Did you know that ExxonMobil teamed up with the leading developer of Science-Based AI (SBAI) NobleAI to collaborate on dramatically changing the whole paradigm? The goal was to achieve orders of magnitude faster results with a beneficial increase in the diversity of models, all this while remaining constrained by physics. To get the whole story, read the 2023 paper SPE -214818-MS by D. Gala et al.: “AI-Powered, Lightning-Fast Production Modeling of Multi-Well and Multi-Bench Unconventional Development“.

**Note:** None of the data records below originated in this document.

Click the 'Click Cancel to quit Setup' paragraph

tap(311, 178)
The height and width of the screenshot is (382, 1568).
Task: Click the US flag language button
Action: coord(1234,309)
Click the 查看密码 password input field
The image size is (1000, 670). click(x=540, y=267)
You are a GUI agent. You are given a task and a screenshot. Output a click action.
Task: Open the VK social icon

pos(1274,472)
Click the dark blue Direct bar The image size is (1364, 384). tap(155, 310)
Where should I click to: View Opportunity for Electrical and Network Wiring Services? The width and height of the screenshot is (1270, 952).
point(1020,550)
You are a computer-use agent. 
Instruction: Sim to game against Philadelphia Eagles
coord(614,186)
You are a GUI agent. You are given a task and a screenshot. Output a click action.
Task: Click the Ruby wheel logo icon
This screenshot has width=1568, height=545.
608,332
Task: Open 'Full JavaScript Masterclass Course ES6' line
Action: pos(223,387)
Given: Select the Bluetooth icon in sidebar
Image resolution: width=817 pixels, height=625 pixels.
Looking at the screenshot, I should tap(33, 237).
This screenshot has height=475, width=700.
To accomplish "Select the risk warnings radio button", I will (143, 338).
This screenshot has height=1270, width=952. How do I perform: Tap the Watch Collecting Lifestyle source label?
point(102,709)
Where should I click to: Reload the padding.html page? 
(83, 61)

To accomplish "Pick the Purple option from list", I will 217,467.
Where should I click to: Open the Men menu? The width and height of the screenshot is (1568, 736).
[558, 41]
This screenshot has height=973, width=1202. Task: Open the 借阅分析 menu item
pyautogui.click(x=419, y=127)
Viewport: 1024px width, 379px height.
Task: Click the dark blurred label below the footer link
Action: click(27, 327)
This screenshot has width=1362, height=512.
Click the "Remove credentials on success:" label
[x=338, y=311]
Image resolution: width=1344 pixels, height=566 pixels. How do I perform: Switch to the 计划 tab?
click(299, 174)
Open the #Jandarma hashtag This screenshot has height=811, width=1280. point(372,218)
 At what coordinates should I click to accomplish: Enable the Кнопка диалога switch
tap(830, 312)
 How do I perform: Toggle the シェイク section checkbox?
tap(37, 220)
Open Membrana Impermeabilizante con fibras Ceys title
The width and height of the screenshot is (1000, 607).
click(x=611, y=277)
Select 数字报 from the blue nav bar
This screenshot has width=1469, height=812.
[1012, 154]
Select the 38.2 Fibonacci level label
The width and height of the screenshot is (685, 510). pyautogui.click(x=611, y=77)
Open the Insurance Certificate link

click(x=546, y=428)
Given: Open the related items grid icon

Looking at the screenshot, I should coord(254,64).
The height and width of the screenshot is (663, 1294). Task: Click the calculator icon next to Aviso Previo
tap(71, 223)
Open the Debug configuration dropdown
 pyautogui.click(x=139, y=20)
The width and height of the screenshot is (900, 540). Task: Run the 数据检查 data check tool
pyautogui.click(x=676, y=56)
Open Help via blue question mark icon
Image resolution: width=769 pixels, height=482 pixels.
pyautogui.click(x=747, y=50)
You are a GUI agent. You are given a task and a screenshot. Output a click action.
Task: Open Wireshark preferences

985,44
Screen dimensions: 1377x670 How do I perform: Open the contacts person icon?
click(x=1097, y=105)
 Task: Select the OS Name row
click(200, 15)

To whet your appetite, here is an overview of some key aspects covered in the SPE paper.  Traditional AI training sets rely on a set of actual borehole, formation stimulation and production data, which will constrain its relevance to the dataset’s geographical location and formation geology. The process used by NobleAI consisted in putting together representative pseudo-wells covering all the combinations of some 150 parameters, all constrained by physical and geological rules, such that the resulting training data can be used over a very wide geographical area. Efficiencies were created at various steps of the process to accelerate productivity and reduce the consumption of computational resources. The result was favorably matched to the outcomes of traditional numerical simulations. It was also compared to a similar approach using generic AI, which confirmed that in the absence of scientific constraints the results were populated with physically improbable models and in some cases hallucinations.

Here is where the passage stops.